Furkan Gözükara SECourses•7/20/25, 3:34 PM

definitely

AAiInfluence so tier 1 ok thanks

Furkan Gözükara SECourses•7/20/25, 3:34 PM

yes

Le_Docteur•7/20/25, 3:34 PM

repeats the same? 150-200 or i need to lower?

AiInfluence•7/20/25, 3:35 PM

btw doctor for multitalk very good and stable results gives the default t2v lighxv2 rank 32

LLe_Docteur repeats the same? 150-200 or i need to lower?

Furkan Gözükara SECourses•7/20/25, 3:35 PM

lower

Furkan Gözükara SECourses•7/20/25, 3:35 PM

for 300 images do like maximum 100 epoch and compare

AAiInfluence btw doctor for multitalk very good and stable results gives the default t2v ligh...

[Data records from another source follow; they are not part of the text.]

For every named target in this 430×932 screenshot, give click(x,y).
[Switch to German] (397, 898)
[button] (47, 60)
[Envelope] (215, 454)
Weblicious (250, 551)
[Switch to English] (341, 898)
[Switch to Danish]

Furkan Gözükara SECourses•7/20/25, 3:35 PM

well i didnt test to many times

FFurkan Gözükara SECourses well i didnt test to many times

AiInfluence•7/20/25, 3:37 PM

im closing my h100 soon

AiInfluence•7/20/25, 3:37 PM

get ready to test

AiInfluence•7/20/25, 3:37 PM

thanks

Furkan Gözükara SECourses•7/20/25, 3:38 PM

so your h100 failing at sage attention?

Furkan Gözükara SECourses•7/20/25, 3:38 PM

or what error you getting

AiInfluence•7/20/25, 3:38 PM

no h100 good but c10 error

AiInfluence•7/20/25, 3:38 PM

on first launch

AiInfluence•7/20/25, 3:38 PM

underdog•7/20/25, 11:42 PM

@Furkan Gözükara SECourses Hello,

I was wondering if you have a python code that I can refer/modify for finetuning instead of using the kohya gui? I want to load the parameters and train without having to open the interface and load the parameters all the time.